RealMythos aims to publicly reconstruct Claude Mythos as an open cybersecurity reasoning stack, addressing the concentration of advanced security tools behind proprietary gates. It provides datasets, models, and infrastructure for researchers, defenders, and educators to build, inspect, and improve security reasoning systems, promoting fairness and broader usability.

How It Works

The project follows a staged, layered approach to reconstruct a security reasoning architecture: real vulnerability data -> reasoning dataset -> open security reasoning model -> reproducible environments -> multi-agent trace collection. This deliberate staging allows the community to inspect and improve each layer, starting with data and progressing to models and infrastructure, fostering transparency and reproducibility.

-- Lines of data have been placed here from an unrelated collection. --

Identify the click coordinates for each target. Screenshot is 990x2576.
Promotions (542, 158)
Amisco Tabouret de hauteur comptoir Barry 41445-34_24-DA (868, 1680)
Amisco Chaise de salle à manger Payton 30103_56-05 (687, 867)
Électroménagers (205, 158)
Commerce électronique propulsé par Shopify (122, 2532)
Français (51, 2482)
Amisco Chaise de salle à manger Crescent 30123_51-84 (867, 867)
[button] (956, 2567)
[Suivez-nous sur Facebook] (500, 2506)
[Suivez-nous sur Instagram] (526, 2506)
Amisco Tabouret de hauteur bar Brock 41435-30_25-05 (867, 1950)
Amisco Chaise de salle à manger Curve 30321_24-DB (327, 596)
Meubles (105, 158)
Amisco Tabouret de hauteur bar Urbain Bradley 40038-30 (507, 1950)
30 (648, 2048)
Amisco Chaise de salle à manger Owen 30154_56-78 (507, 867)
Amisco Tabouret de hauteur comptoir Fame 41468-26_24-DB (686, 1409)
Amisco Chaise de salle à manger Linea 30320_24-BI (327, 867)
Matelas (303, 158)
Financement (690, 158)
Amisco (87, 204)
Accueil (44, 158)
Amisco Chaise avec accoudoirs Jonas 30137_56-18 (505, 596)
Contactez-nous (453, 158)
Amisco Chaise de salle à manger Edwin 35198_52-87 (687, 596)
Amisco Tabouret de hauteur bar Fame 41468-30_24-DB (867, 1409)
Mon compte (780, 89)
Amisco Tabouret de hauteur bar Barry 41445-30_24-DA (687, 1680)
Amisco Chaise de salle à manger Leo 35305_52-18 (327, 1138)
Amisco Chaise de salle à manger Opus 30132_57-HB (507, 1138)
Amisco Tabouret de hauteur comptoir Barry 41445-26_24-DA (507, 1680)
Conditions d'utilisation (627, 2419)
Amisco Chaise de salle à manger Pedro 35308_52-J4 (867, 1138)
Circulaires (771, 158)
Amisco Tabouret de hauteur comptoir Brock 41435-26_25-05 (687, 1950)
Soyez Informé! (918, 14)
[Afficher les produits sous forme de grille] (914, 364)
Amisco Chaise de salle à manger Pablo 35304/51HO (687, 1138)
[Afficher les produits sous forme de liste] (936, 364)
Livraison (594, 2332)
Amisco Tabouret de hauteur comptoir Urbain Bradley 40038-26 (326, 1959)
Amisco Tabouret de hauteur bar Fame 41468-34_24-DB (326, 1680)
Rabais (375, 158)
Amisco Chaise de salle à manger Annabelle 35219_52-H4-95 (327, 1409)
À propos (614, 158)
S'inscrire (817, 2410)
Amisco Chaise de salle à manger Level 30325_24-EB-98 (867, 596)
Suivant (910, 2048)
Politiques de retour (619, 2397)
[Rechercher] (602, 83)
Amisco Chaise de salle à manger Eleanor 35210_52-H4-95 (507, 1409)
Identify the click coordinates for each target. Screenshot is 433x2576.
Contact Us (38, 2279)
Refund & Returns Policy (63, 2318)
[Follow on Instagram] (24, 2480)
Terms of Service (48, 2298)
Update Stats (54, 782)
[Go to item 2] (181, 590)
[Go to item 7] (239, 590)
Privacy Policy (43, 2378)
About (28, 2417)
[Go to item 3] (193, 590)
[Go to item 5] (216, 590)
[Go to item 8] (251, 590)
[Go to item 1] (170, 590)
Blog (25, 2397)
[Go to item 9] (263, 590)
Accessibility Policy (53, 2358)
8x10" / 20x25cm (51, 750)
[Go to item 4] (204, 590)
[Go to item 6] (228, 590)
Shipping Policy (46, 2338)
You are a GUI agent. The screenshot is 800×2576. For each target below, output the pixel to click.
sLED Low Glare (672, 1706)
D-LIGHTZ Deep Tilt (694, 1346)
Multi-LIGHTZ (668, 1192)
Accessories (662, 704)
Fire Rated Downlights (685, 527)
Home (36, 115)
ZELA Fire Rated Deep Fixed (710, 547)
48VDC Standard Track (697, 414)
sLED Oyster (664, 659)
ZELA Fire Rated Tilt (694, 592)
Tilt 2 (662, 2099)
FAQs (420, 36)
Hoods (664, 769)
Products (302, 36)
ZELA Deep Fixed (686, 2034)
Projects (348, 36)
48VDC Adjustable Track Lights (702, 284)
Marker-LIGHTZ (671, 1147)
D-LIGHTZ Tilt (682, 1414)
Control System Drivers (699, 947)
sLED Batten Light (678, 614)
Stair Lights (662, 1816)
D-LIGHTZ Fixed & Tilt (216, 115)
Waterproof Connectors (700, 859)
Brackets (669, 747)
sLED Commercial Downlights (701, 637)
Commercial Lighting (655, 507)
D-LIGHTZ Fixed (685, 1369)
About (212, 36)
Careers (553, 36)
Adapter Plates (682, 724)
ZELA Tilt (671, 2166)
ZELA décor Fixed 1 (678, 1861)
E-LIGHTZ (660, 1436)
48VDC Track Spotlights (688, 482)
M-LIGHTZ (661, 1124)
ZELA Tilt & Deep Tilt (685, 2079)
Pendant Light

Quick Start & Requirements

• Stage 1 Dataset: Available on Hugging Face (RealMythos/RealMythosReasoning).
• Stage 2 Model: pocwriter-v1 available on Hugging Face (RealMythos/pocwriter-v1).
• Reproducibility Code: Pipeline for Stage 1 dataset is in stage1-dataset/pipeline/.
• Prerequisites: Python environment for pipeline execution. The pocwriter-v1 model is a fine-tune of Qwen/Qwen3.5-9B.
• Links:
  • Dataset: https://huggingface.co/RealMythos/RealMythosReasoning
  • Model: https://huggingface.co/RealMythos/pocwriter-v1
  • Roadmap: ROADMAP.md

Highlighted Details

• Stage 1 Dataset: Contains 6,159 CVE-linked C/C++ security reasoning records derived from real-world vulnerabilities, focusing on root cause, impact, and Proof-of-Concept (PoC) generation. It emphasizes patch-unaware reasoning and includes quality signals.
• Stage 2 Model (pocwriter-v1): A full-parameter supervised fine-tune of Qwen3.5-9B on the Stage 1 dataset, specialized for C/C++ vulnerability analysis and assisting with PoC drafting.
• Staged Release Philosophy: Artifacts are released in layers (data, models, environments, traces) to enable community inspection, reproduction, and iterative improvement.
• Research Lineage: Builds upon prior work in real-world vulnerability collection (Reef) and API-guided dataset synthesis.

Maintenance & Community

RealMythos is an independent open project developed by its authors in their personal capacity, not affiliated with Anthropic or other Mythos-branded projects. Key contributors include Zongjie Li (Project lead), Liwen Wang, Chaozheng Wang, and Zimo Ji, with affiliations to HKUST and CUHK. No formal community channels (e.g., Discord, Slack) are indicated.

Licensing & Compatibility

The Stage 2 model (pocwriter-v1) is released under the Apache-2.0 license, which is permissive for commercial use. The license for the dataset is not explicitly stated but is intended for open research.

Limitations & Caveats

The pocwriter-v1 model is an early public checkpoint; its outputs require manual verification. Generated PoCs should strictly be used in authorized and controlled environments. Stages 3 (Reproducible software environments) and 4 (Scaffold-based trace collection) are still under development.